Los visitantes también expresaron su entusiasmo. Mirta Machuca, turista de Candelaria, relató que “es la primera vez que vengo en familia, me quedé con la boca abierta. Soy fanática de las flores y quedé impactada por todo esto”. En tanto, Liliana y Felicia Baumgratz, vecinas de Puerto Rico y Garuhapé, aseguraron que “nos llenamos los ojos viendo las flores”.

Asimismo, Víctor Iurinic y Elida Wieldemann, de Oberá, destacaron la evolución del evento. “Hace cuatro años que no veníamos y vimos que la fiesta está cada vez más linda, desde las flores y lo gastronómico hasta el pabellón del lugar”, contaron durante su recorrida.

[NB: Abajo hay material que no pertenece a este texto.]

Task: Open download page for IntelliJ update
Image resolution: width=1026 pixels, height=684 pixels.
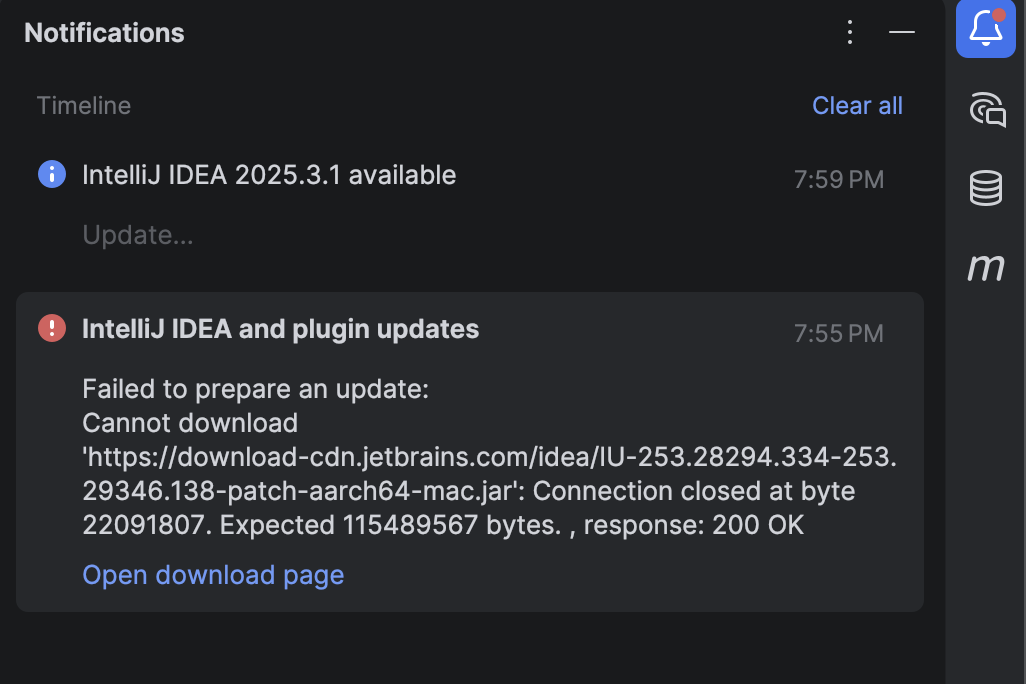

Por su parte, el productor y organizador Joaquín Rilo valoró la gran convocatoria de expositores. “El pabellón de orquídeas recibió más de 250 plantas en flor y más de 150 bromelias, quedó súper renovado”, afirmó. En esta línea, destacó el trabajo conjunto de productores y comunidad para mantener viva una celebración que ya es símbolo de Montecarlo.
La llamada “Capital de la Flor” volvió a mostrar por qué ocupa un lugar central en el calendario turístico misionero. La fiesta exhibió la belleza natural de la región, y también el esfuerzo de quienes hacen florecer, año tras año, la pasión por las orquídeas y la identidad de la provincia.